Source records: Begin
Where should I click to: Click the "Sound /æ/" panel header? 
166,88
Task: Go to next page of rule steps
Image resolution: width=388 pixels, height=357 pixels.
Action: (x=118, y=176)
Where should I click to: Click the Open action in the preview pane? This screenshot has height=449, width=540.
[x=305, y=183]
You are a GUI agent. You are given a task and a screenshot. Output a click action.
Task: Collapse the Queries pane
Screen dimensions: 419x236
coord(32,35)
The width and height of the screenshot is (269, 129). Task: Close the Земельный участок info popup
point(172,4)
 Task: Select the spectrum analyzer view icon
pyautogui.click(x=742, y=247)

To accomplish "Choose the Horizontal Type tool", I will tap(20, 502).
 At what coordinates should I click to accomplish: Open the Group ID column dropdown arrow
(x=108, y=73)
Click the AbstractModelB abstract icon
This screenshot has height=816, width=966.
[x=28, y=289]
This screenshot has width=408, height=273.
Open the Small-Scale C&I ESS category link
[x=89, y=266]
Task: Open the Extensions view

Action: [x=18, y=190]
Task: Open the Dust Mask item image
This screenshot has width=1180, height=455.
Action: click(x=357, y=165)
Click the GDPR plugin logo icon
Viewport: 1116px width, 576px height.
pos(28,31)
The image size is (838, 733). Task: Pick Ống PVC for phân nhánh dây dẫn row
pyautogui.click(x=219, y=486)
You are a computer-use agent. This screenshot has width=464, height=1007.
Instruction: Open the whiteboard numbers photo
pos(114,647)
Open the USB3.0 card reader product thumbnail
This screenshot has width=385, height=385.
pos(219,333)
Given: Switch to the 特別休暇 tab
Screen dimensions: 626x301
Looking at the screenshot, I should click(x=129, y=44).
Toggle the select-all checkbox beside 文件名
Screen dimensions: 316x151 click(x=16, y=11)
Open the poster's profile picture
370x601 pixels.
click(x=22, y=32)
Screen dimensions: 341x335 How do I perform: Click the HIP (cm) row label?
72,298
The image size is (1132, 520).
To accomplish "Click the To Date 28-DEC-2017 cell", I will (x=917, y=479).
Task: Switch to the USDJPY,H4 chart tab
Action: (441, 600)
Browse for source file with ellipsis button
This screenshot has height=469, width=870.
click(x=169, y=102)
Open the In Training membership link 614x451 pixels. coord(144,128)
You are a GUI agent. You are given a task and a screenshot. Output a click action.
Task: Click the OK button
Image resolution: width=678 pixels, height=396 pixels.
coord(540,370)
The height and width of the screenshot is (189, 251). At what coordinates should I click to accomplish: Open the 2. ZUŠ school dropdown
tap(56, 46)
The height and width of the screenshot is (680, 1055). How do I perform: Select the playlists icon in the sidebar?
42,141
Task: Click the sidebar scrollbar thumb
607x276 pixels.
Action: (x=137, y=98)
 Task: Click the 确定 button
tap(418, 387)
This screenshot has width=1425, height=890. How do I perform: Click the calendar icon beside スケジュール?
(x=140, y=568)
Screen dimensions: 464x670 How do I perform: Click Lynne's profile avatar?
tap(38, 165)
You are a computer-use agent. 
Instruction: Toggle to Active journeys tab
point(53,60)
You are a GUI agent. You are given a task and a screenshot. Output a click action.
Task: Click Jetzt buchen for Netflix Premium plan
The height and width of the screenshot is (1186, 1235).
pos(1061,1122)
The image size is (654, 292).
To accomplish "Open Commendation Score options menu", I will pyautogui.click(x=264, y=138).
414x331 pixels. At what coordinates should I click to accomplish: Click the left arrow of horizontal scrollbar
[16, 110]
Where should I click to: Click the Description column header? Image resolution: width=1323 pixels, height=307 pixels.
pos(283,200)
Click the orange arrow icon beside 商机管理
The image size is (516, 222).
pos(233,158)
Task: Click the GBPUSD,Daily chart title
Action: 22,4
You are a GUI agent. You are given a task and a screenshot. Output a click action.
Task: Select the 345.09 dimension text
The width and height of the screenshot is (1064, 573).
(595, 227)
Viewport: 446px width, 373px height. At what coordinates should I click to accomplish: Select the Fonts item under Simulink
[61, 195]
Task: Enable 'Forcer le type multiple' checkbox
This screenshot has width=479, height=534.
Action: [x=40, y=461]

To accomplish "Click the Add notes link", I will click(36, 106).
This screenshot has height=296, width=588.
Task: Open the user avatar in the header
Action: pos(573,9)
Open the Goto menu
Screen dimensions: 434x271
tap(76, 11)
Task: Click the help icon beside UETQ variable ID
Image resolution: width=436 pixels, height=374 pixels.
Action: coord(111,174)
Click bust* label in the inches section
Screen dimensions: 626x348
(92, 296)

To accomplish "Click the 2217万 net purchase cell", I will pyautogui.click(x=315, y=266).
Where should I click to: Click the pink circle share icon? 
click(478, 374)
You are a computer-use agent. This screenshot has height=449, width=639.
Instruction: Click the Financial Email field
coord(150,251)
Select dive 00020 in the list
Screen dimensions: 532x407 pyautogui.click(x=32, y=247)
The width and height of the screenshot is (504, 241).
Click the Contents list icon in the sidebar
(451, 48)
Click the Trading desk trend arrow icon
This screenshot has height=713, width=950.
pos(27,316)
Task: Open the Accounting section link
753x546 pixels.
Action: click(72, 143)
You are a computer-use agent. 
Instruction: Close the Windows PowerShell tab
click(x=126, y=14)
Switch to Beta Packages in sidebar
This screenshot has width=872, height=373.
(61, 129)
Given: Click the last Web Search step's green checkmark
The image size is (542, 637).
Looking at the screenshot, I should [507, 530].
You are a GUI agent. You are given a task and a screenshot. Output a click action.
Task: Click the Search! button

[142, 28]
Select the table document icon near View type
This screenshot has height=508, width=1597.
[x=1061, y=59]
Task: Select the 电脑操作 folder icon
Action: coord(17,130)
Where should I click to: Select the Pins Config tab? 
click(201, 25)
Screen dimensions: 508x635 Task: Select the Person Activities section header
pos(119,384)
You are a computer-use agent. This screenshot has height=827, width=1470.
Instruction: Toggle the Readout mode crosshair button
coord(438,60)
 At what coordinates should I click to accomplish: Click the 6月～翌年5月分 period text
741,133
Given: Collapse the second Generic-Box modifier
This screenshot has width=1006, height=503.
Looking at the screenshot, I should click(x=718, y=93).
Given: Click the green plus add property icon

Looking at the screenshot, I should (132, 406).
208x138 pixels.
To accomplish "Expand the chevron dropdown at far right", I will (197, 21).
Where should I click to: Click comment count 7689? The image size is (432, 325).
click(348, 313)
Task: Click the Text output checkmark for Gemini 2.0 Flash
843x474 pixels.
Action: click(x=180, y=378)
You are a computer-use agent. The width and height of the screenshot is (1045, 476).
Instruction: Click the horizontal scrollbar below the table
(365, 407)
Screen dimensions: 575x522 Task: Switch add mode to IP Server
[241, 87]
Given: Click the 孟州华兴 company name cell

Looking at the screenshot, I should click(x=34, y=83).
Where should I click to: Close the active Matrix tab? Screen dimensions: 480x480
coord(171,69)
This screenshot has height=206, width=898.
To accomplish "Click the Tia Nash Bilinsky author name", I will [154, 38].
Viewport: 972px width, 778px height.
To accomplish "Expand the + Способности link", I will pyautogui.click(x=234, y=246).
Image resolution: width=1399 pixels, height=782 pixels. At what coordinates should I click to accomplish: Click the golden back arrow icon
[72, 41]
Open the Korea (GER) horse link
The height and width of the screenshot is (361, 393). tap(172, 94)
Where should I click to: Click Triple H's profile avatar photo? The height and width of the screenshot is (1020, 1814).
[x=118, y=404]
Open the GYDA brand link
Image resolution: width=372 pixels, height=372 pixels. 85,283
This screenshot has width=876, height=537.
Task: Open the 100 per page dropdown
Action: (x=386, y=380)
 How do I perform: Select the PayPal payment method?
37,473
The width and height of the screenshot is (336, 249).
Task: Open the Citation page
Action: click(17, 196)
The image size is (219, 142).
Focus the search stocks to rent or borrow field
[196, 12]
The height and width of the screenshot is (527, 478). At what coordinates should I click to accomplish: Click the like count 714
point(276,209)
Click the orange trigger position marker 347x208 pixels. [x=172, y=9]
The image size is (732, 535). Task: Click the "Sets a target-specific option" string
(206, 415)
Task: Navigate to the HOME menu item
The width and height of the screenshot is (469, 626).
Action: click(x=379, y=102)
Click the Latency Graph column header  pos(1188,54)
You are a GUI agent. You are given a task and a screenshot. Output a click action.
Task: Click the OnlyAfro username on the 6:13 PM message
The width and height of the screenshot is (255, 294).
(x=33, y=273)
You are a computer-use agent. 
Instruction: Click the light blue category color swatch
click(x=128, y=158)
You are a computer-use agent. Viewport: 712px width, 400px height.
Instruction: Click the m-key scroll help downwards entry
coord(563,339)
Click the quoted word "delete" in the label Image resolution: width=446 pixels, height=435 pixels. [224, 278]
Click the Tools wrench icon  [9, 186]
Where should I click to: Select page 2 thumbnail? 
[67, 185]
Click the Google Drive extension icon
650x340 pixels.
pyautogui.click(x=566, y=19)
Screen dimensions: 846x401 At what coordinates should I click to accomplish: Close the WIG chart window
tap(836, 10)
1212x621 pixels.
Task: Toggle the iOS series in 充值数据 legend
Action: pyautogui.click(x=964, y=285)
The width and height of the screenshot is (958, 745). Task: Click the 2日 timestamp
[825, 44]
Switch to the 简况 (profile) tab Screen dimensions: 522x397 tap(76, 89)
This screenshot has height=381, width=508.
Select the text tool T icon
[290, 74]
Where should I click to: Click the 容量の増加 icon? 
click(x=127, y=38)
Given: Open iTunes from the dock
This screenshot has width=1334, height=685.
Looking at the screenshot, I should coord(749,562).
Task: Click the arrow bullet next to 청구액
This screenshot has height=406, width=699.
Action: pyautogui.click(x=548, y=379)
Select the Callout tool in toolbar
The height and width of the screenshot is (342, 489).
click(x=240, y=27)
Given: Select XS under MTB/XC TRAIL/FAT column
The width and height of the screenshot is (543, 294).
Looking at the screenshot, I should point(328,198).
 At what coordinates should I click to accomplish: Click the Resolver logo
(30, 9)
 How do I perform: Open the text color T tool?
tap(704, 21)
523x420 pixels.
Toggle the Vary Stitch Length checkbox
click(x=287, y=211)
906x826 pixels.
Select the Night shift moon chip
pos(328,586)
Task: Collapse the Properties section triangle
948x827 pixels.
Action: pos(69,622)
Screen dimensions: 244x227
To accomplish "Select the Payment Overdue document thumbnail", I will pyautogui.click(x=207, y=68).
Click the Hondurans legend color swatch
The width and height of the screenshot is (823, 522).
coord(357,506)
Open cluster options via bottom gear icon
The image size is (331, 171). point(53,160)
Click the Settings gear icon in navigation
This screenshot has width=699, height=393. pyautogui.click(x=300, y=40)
Source records: End
Task to complete
Your answer must be a single number: how many lines of the entries above contain the string "Collapse".

Solution to the exercise
3